Both starting safeties are gone, as are cornerbacks JaCorey Shepherd and Dexter McDonald, both potential NFL draft picks. And a pile of fast-paced Big 12 football offenses will be eager to run up scores to impress the selection committee that chooses the four schools that will vie for the national title.
Defensive coordinator Clint Bowen also coaches the safeties. Co-defensive coordinator Kenny Perry, in charge of the cornerbacks, left powerful TCU to join Bowen and head coach David Beaty. Plenty of coaches say they enjoy tackling difficult challenges. Perry certainly backed up his words. He accepted the most difficult job in the Big 12.
After completing his career as a cornerback at the University of Houston, Perry spent a few years cutting his coaching teeth at his alma mater and worked 18 of his 19 seasons coaching high school football in the state of Texas. He was director of high school relations and recruiting at TCU in 2013 and was head coach Gary Patterson’s cornerbacks coach in 2014.
He has walked into a secondary shy on depth and experience. And you think you have a tough job.
The way he goes about his job, running, teaching and hollering, he appears to love it.

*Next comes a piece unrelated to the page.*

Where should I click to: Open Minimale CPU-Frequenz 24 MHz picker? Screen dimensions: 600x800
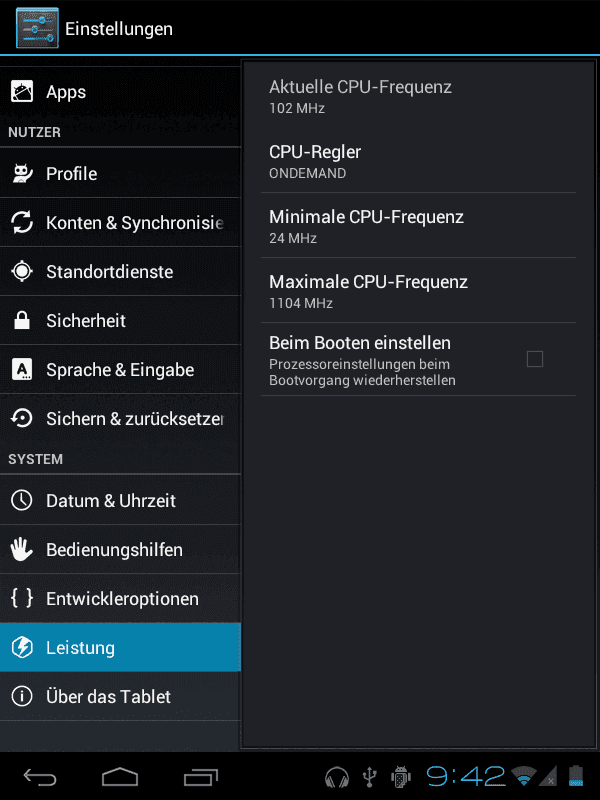(x=418, y=226)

“Where are we?” Perry echoed a question midway through the spring football portion of preparing for a brutal 2015 12-game schedule. “We’re 50 percent of the way there because we just don’t play every play like it’s our last play and that’s kind of what I’m trying to get them to understand is you’re going against our offense, who’s (still learning the Air Raid) and these other offenses, like TCU and Texas Tech and Oklahoma and Oklahoma State, those guys have been rolling in this thing for years. They’ve been successful. So we’re not even close to seeing what we’re going to see. I don’t think they understand that.”
Kansas will try to play at a rapid pace on offense. If the Jayhawks succeed in doing so, they’ll score quickly. If they struggle, three-and-out possessions will be common. Either way, the defense will spend the majority of the game on the field and the lack of depth can’t be disguised.
The talent and the pace of the offenses the KU defense will face creates the reality that no defense in the nation will face a more severe test than Kansas.
“I was telling Clint and coach Beaty, we’re going to go through some growing pains where guys just go right by us because we’re not used to seeing it every day,” Perry said. “And then guess what? They’re fixing to go do it again. Baylor’s going to do it again and again and here comes another guy. They’re going to do it four or five plays. You don’t have the luxury of going off the field like offenses do.”
Tevin Shaw and Greg Allen gained valuable experience at nickelback a year ago. Shaw looks bigger, faster, more sure of himself and has a chance to have a big junior season.
Ronnie Davis and Matthew Boateng played some at cornerback last season. Junior-college transfer Brandon Stewart probably has the most promise of the cornerbacks.
“He has that play-making ability and he’s wiry,” Perry said. “I call him Crazy Legs. He’s a project. I try to tone him down. He takes three steps to get to where he needs to be in one step. I’ll tell him, ‘We’ve got to get you right technique-wise.’ It’s not because he’s not trying. The stuff I tell him to work on, that’s what he’s working on.”
Perry’s tight with winning football coaches throughout Texas because he was one of them and he doesn’t have an arrogant bone in his body, which helped him remain friends with the coaches he defeated. He’ll bring better players to Kansas. In time they’ll become Big 12-caliber players.
Kansas is lucky to have Perry, even if it takes a few years for the fruits of his labor to translate to better records.